The approach is to run a cooperative hackathon/hackfest/workshop targeting a few specific objectives, but with flexibility to expand or change focus as determined by the participants. The objectives are essentially as listed in my binder blog post (http://ivory.idyll.org/blog/2016-binder.html) and will incorporate any undone “future directions” listed in http://mybinder.org/faq/#future as well:
- hack on binder and develop APIs and tools to connect binder to other hosting platforms, both commercial (AWS, Azure, etc.) and academic (e.g. XSEDE/TACC);
- connect binder to other versioning sites, including bitbucket and gitlab.
- brainstorm and hack on ways to connect credentials to binder to support private repositories and for-pay compute.
- identify missing links and technologies that are needed to more fully realize the promise of binder and Jupyter notebook;
- identify overlaps and complementarity with existing projects that we can make use of;
- more integrated support for docker hub (and private hub) based images;
- brainstorm around blockers that prevent binder from being used for more data-intensive workflows;
- brainstorm around how to specify required compute resources (disk, memory, CPU) for executing binders;
- develop single-command script to execute binders via docker-machine.
Note that we anticipate that many of these tools will not be binder- or Jupyter-specific, but should apply to people hosting Docker containers more generally. We will publish them as standalone modules or packages in the appropriate languages (node.js, Python, or R).

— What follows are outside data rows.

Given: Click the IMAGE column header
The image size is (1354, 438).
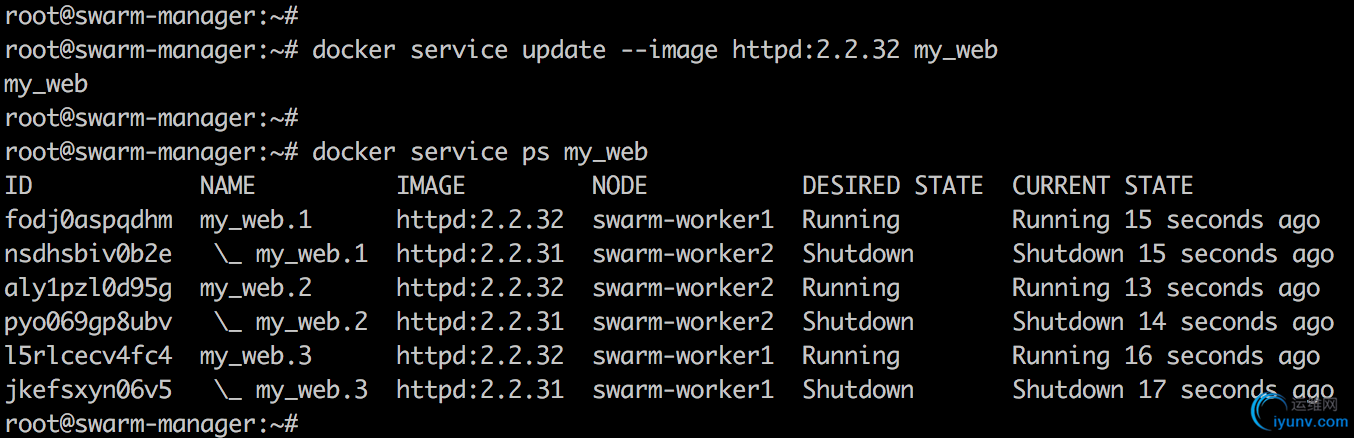Looking at the screenshot, I should tap(431, 186).
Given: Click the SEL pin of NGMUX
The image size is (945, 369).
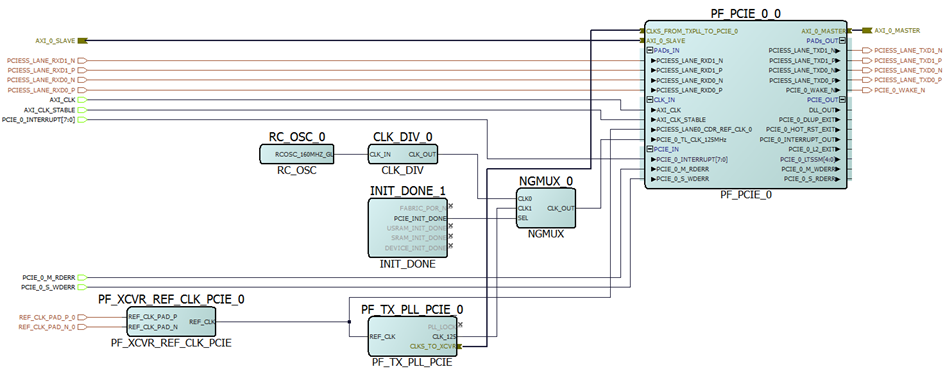Looking at the screenshot, I should [x=523, y=218].
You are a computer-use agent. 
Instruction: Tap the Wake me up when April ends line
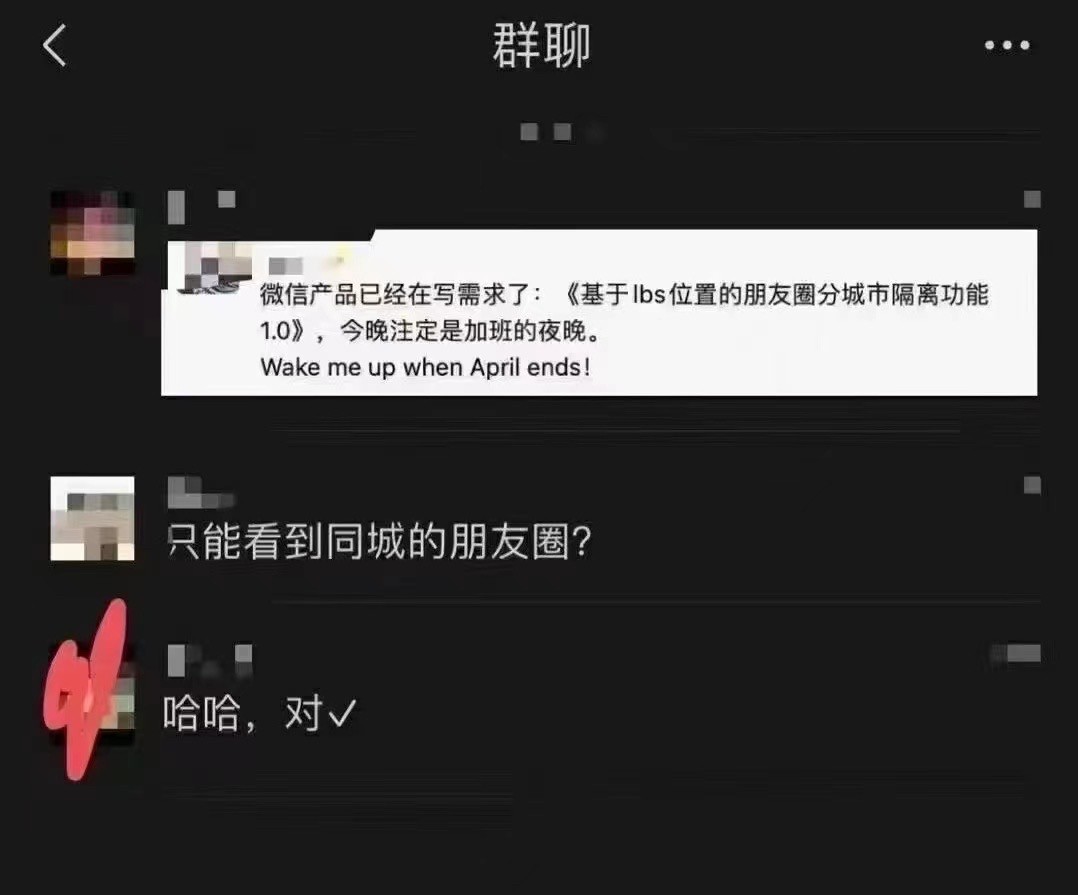click(x=425, y=367)
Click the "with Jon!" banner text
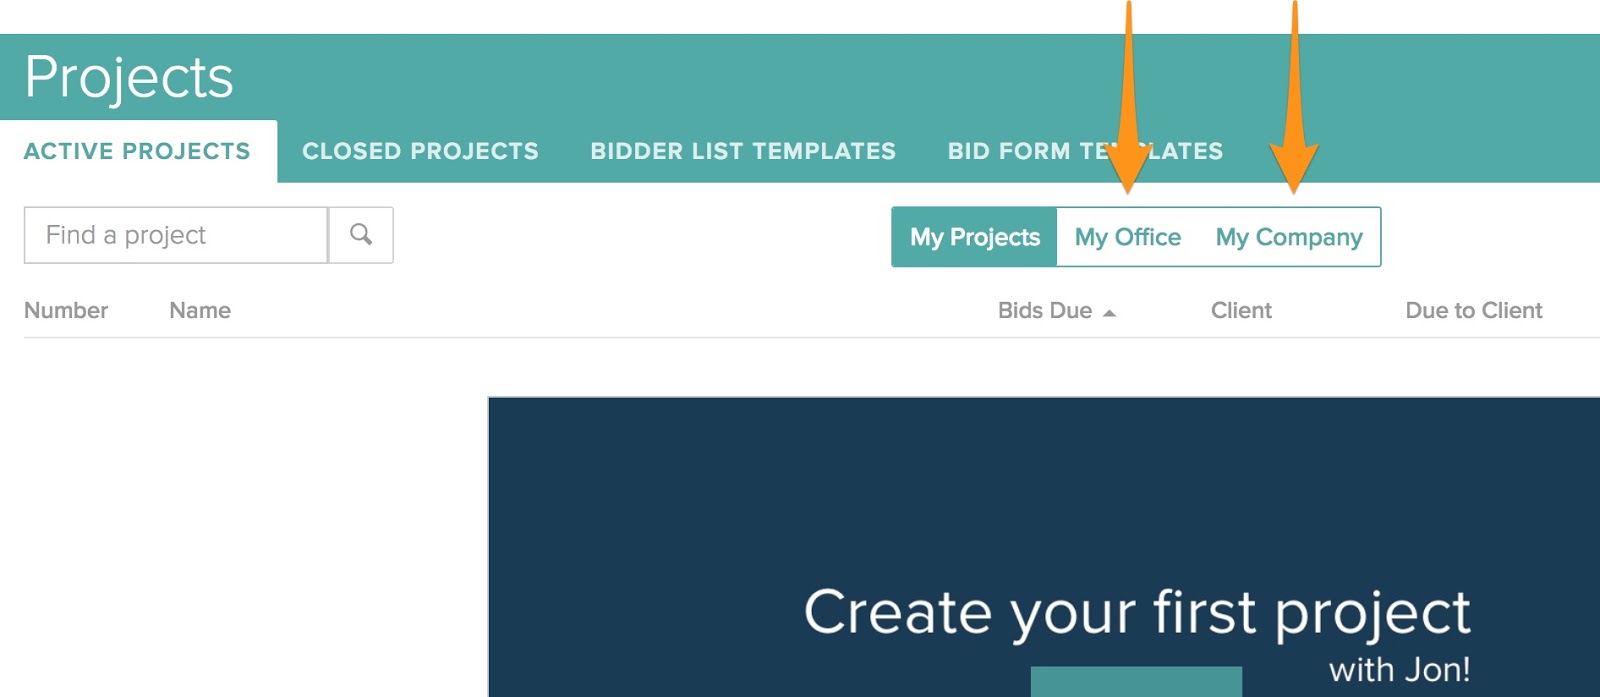1600x697 pixels. 1399,669
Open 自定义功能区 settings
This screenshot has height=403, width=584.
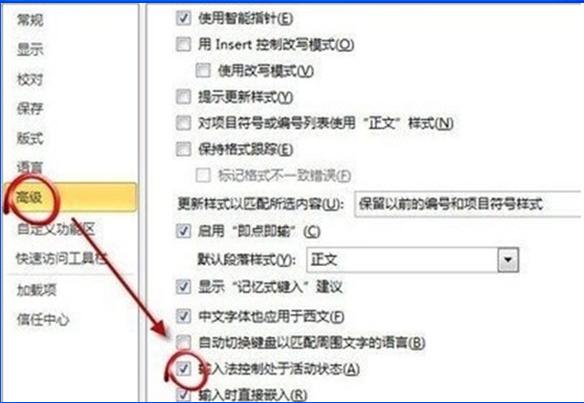(56, 229)
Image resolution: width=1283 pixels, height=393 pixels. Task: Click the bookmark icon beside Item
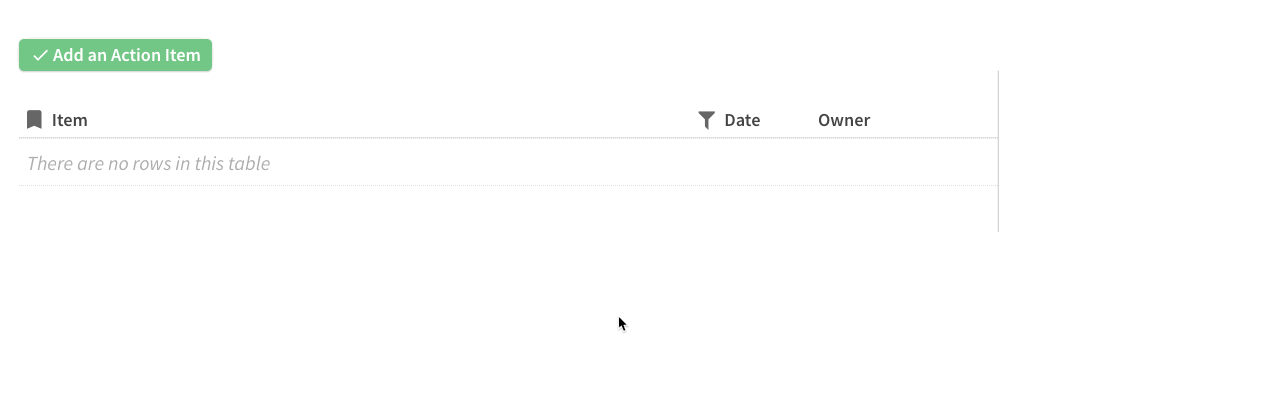click(x=34, y=120)
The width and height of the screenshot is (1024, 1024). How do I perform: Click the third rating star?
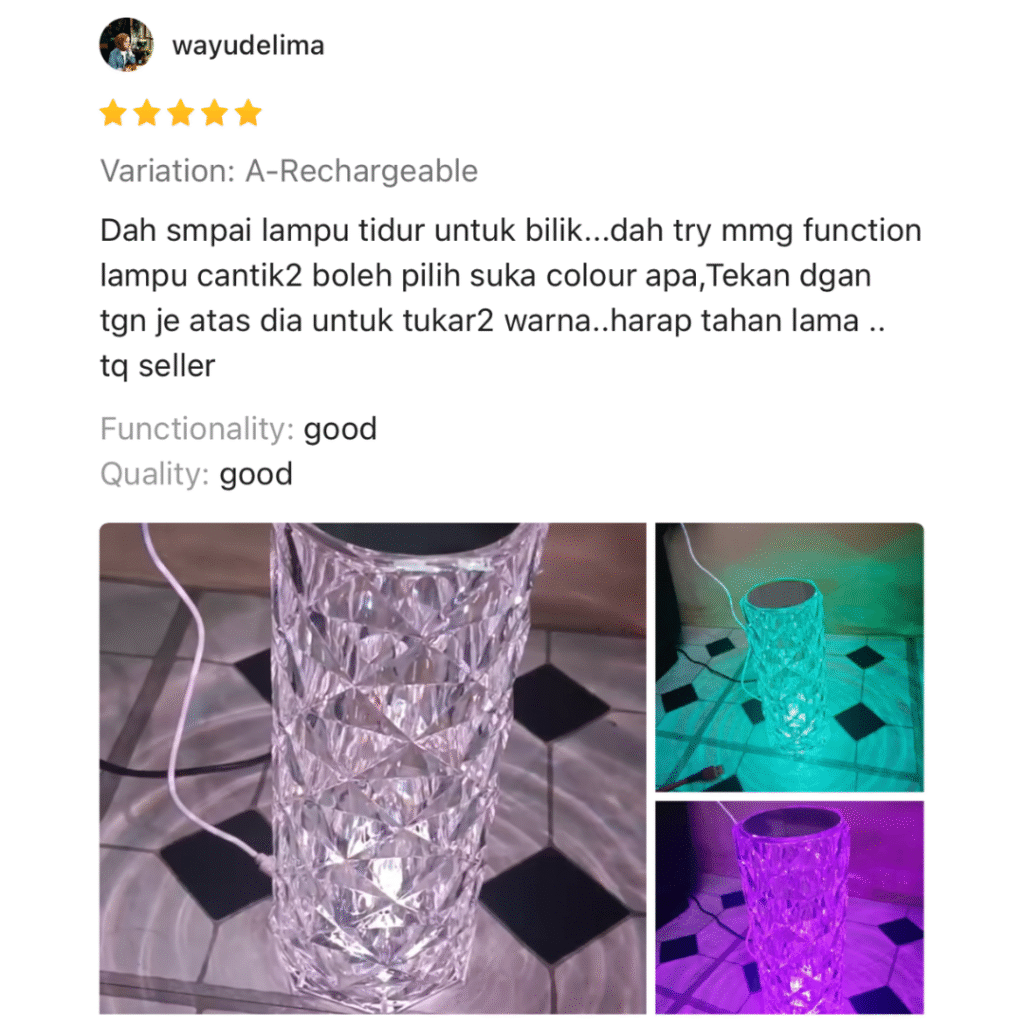tap(181, 113)
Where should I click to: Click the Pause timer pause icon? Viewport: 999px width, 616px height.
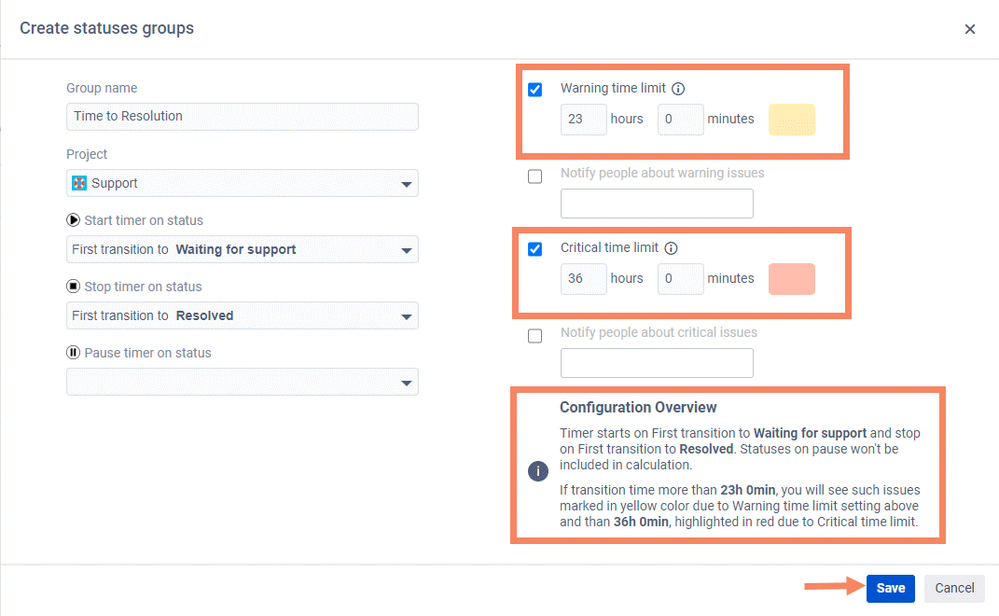point(73,352)
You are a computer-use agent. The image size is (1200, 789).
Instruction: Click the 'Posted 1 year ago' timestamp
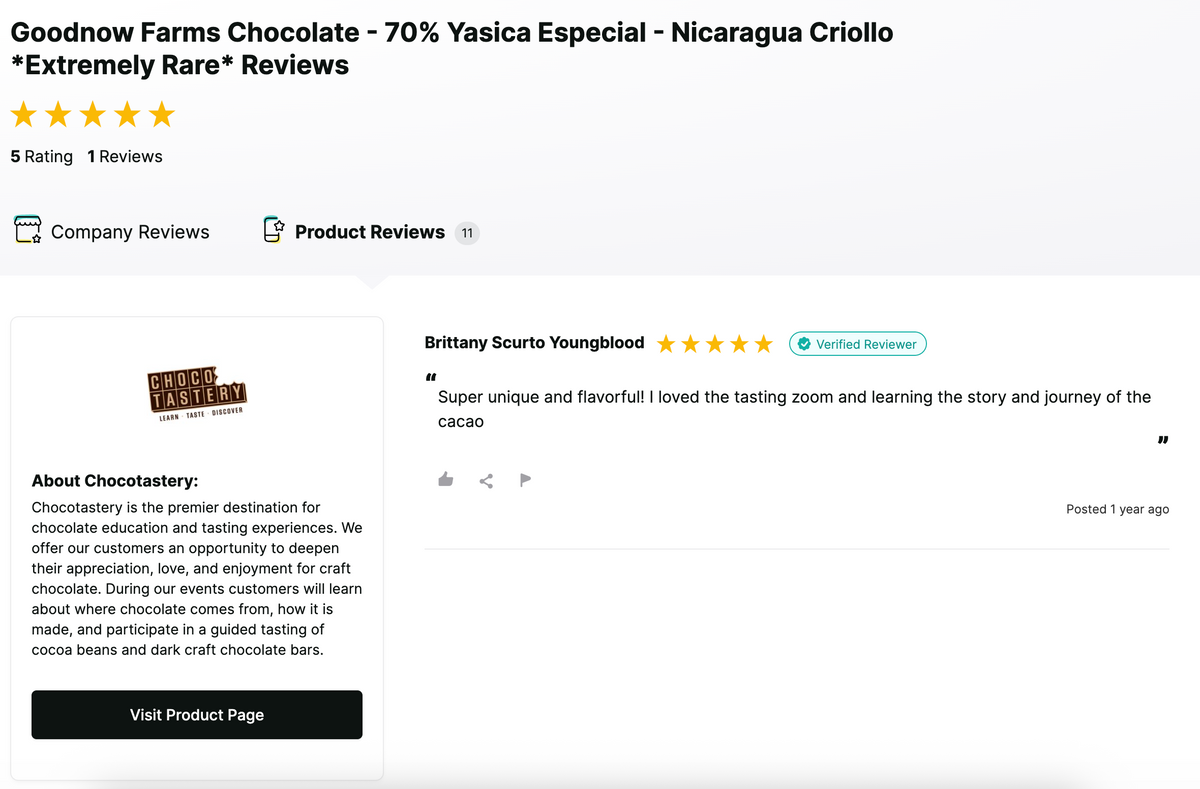pos(1117,509)

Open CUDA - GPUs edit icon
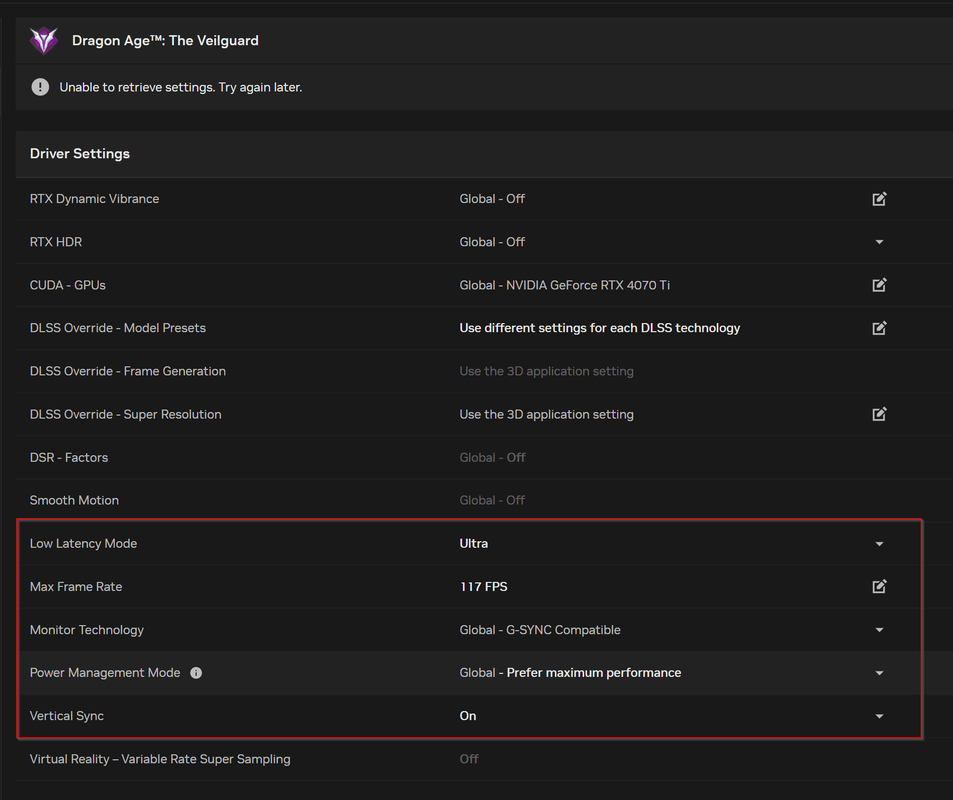879,285
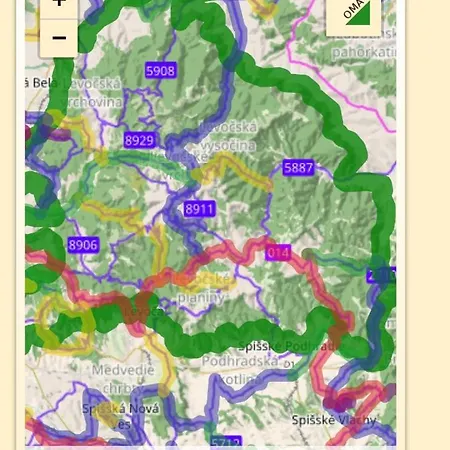Zoom out with the minus button

click(x=59, y=38)
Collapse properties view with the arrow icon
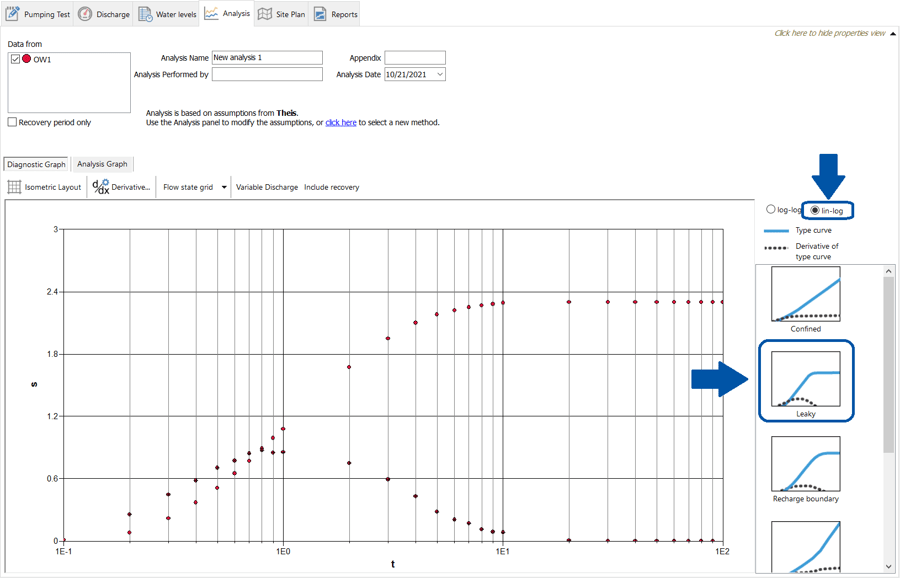 (x=892, y=34)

About half of the invitations will be to projects that are involved in this area already (listed above, together with at least two people from the Freeman Lab, who develop binder). I also anticipate inviting at least one librarian (to bring the archivist and data librarian perspectives in) and one journalist (perhaps Jeffrey Perkel, who has written on these topics several times). The other half will be opened to applications from the open source and open science communities.
All outputs from the workshop will be made available under an Open Source license through github or another hosting platform (which is where the binder source is currently hosted). We will also provide a livestream from workshop presentations and discussions so that the larger community can participate.
What will be the output from the project?
In addition to source code, demonstrations, proofs of concept, etc., I anticipate several blog posts from different perspectives. We will also plan an article targeted at a broader audience, perhaps through the O’Reilly Media outlets. I also expect to develop (and deliver) training materials around any new functionality that emerges from this workshop.
What is the justification for the amount of money requested?
We anticipate fully supporting travel, room, and board for 15 people from this grant, although this number may increase or decrease depending on costs. We will also provides snacks and one restaurant dinner. No compute costs or anything else is requested - we can support the remainder of the workshop hosting entirely out of our existing resources.
We may also extend invitations out to a full week for travelers coming from far away, using other money (Moore DDD) to involve them in more open ended discussions and presentations.
What are the other sources of support?
I expect to supplement travel and provide compute out of my existing Moore DDD Investigator funding and my startup funds. However, no other support explicitly for this project is being requested.
I have no existing support for binder or Jupyter-specific workshops or development.